すっかり明けてしまいましたが、おめでとうございます。
昨年と違いどんよりした年明けになったのですが、今年もよろしくお願いします。仕事のモードはすっかりパンジービオラからアリュームを中心とした切り花に切り替わっております。数年前までは初市に合わせて正月も花切り、選花と慌ただしいい日々だったのですが、秋の高温傾向で半月ほど開花が後ろにずれ、正月らしい日々となりました。開けて数日後の新聞記事に農業界の戸籍調査の農業センサスで5年前から農家人口が1/4が減少したとの統計値が出ました。減っているとの日々の実感はありましたが、全国的にこうも減ってるとは衝撃でした。そして今日の記事で農家の負債総額1千万以上の倒産が増加で、過去30年間で最高の数、年100件をゆうに超えているとのこと、規模の小さい農家が多いとは書いてあったのですが、やっぱりそうだったかと、特に驚くこともありませんでした。物価高を含めいろんな要因があると思いますが、仕込みにかかる価格上昇分を、販売価格に転嫁出来ないと立ち行かなくなる。その状況は目前に迫っている。今までと同じ感覚で、同じ気持ちで営農をしていては直ぐにその渦に飲み込まれてしまします。農業も経営。経営感覚をしっかり持って、良い品物を作る。望む人に届ける。それに見合う対価を頂く。それでまたいい品物を作る。単純だけどその回転をしっかりした軸で力強く回し続ける。何も近道は有りません。上辺だけ似せた、似たような物は簡単にできる。作り手はディテイルに拘り、さらに上を目指していく。それには時間もお金もかかる。捨てることだって多々あるでしょう。それは自分が納得する尊厳とプライド、周りとの差を際立たせる為の最後の仕上げの工程です。しかし全ては、それを分かって選択していただける消費者の選択眼にかかっています。1億総中流から、格差が拡大しつつある現在において、地面にしっかりと足をねじ込んで進まないと、すぐに遭難してしまいます。

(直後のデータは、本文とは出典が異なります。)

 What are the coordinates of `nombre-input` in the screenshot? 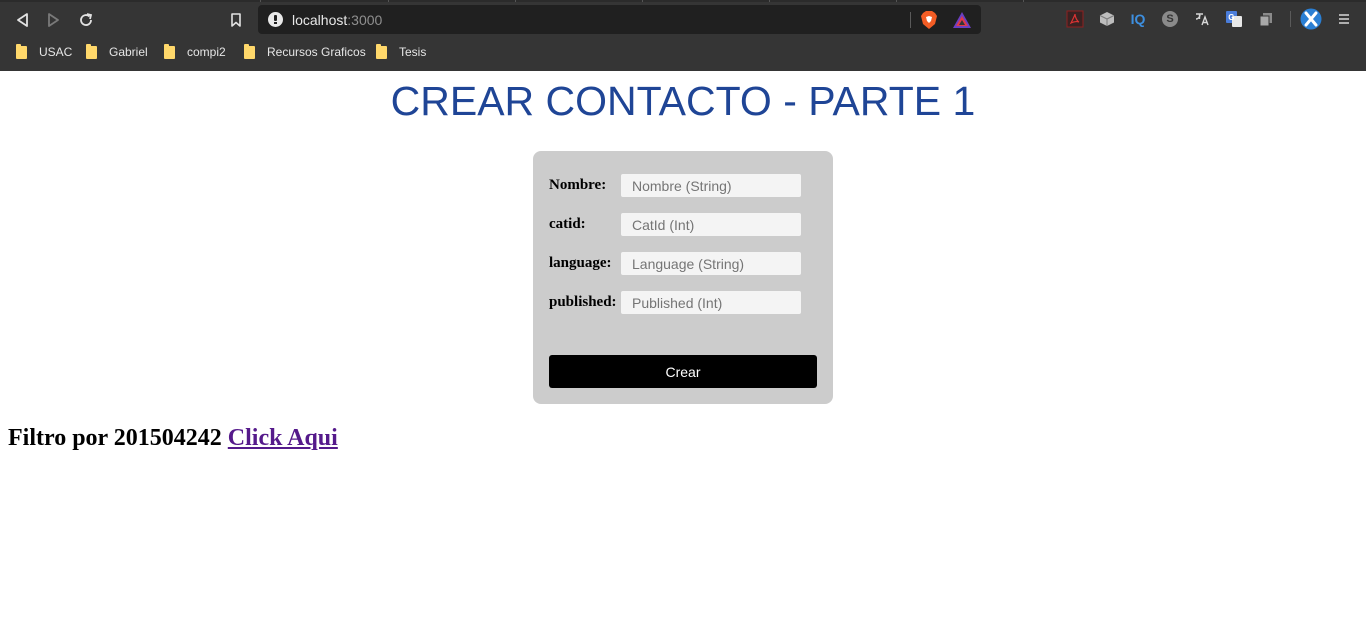 It's located at (711, 186).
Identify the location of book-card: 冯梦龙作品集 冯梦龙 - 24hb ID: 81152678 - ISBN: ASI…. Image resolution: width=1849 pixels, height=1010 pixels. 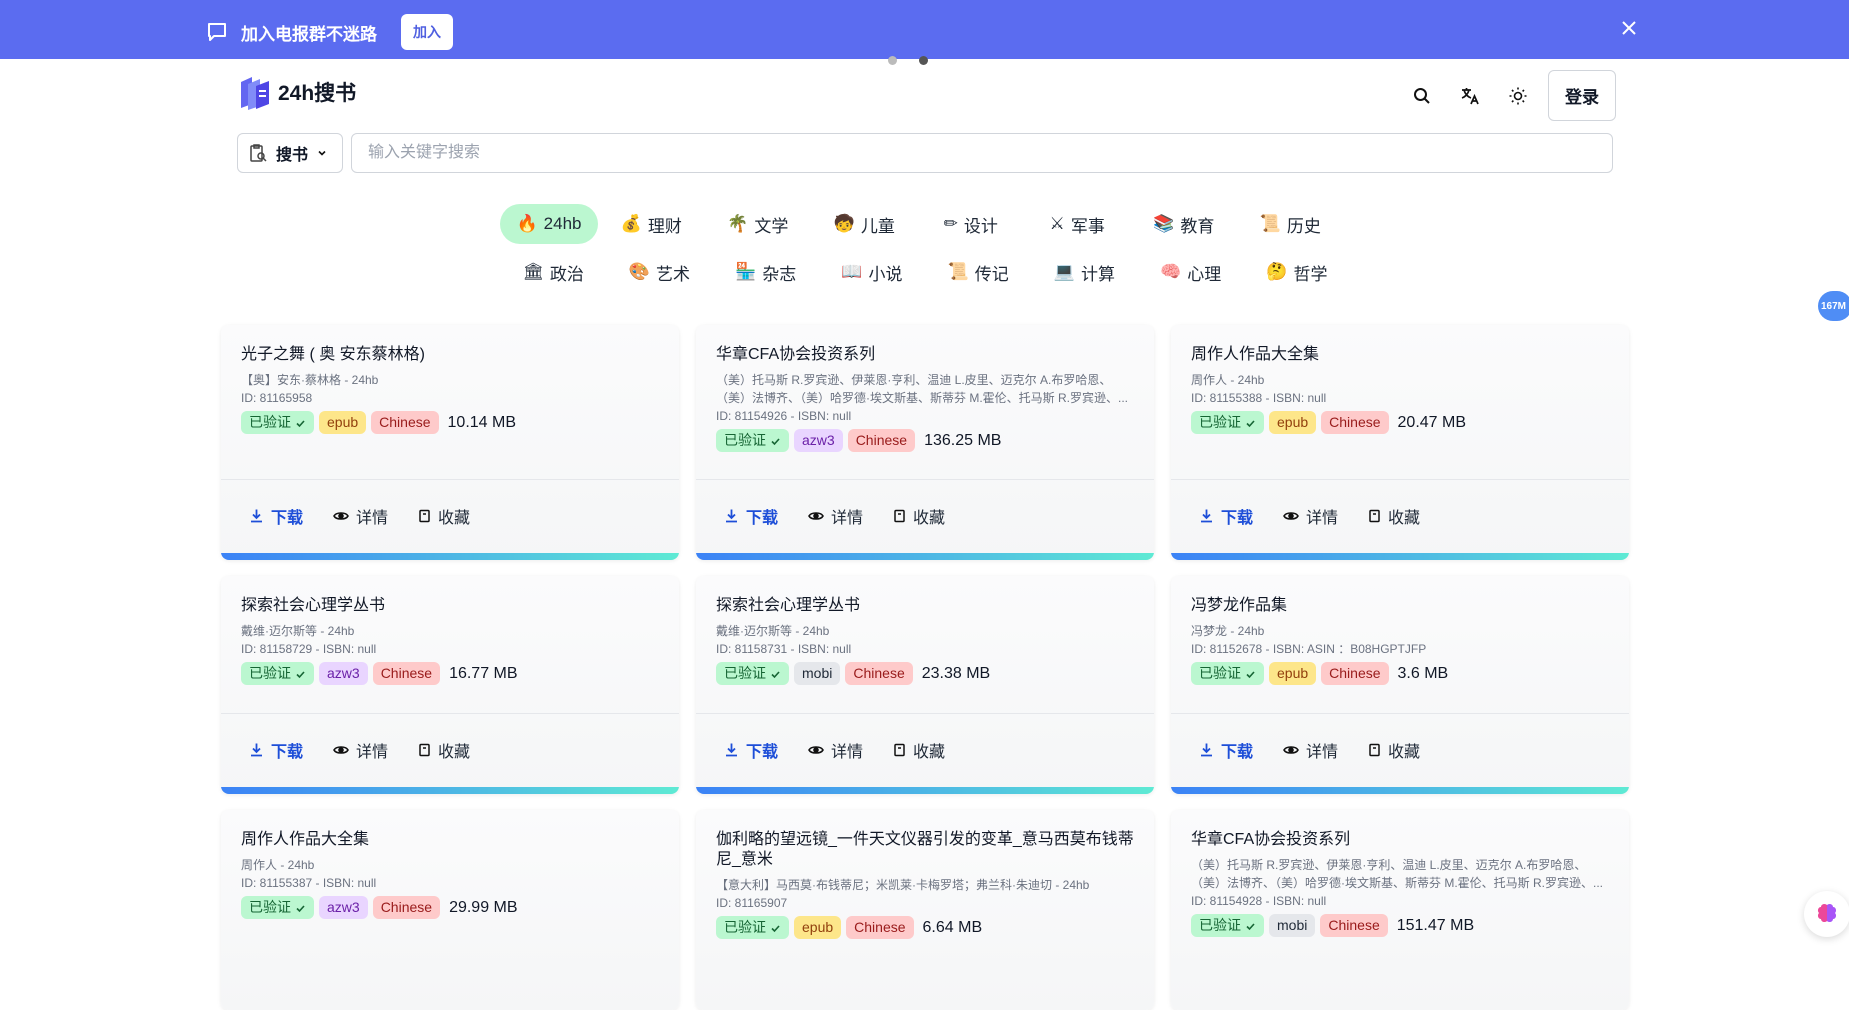
(1400, 685).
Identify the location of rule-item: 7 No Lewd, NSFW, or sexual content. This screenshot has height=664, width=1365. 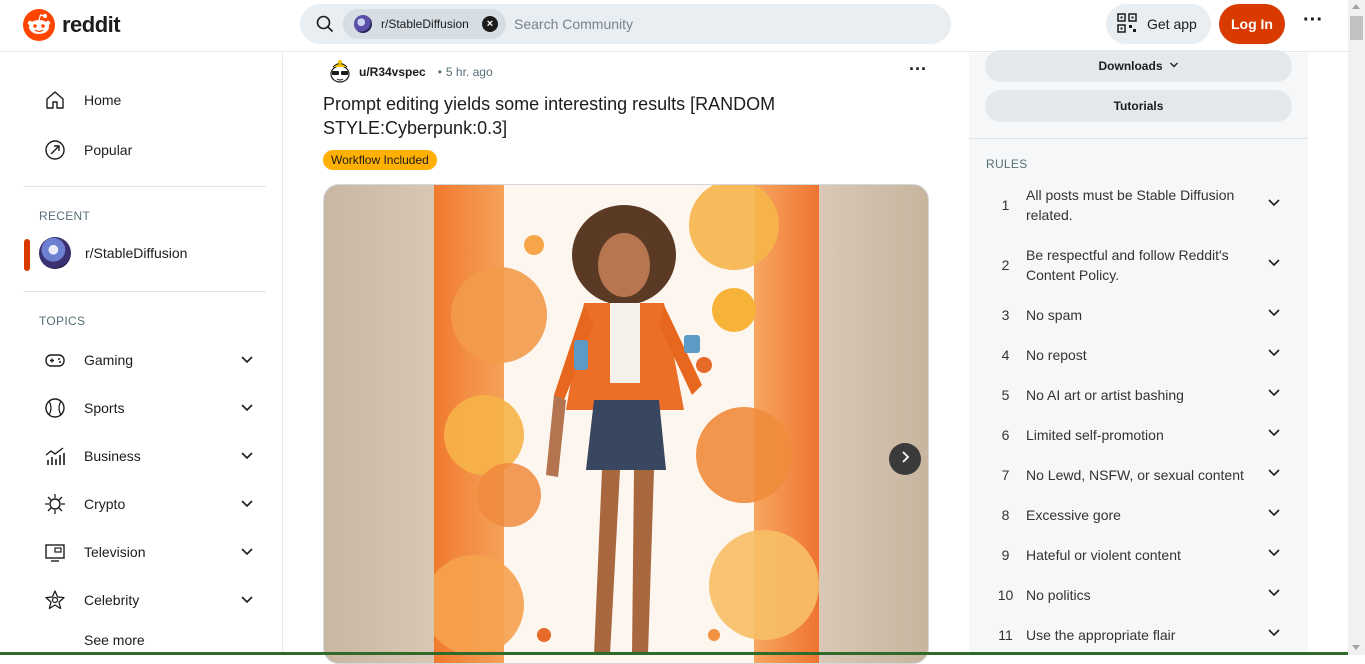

今年は丙午です。私も還暦になります。今更進んできた道を大きく変えることはできません。先にあろう光に向かって進んでいくしかありません。いよいよ人生の仕上げの時期に差し掛かっております。でもやることは今までと大きく変わりません。でも少しづつは変えていきたいと思います。そんな還暦の年にしたいと思います。60年の仕上げの年に、新たな気持ちでスタートを切りたいと思います。
本日より、アリアム「スネークボール」の出荷が始まりました。来週にはブルーパフュームも始まり、切り花の本格出荷を迎えます。同時に来期に向けたパンジービオラの採種の準備も進めないといけません。正月の充電を放電する時期になりました。本年もどうぞよろしくお願いします。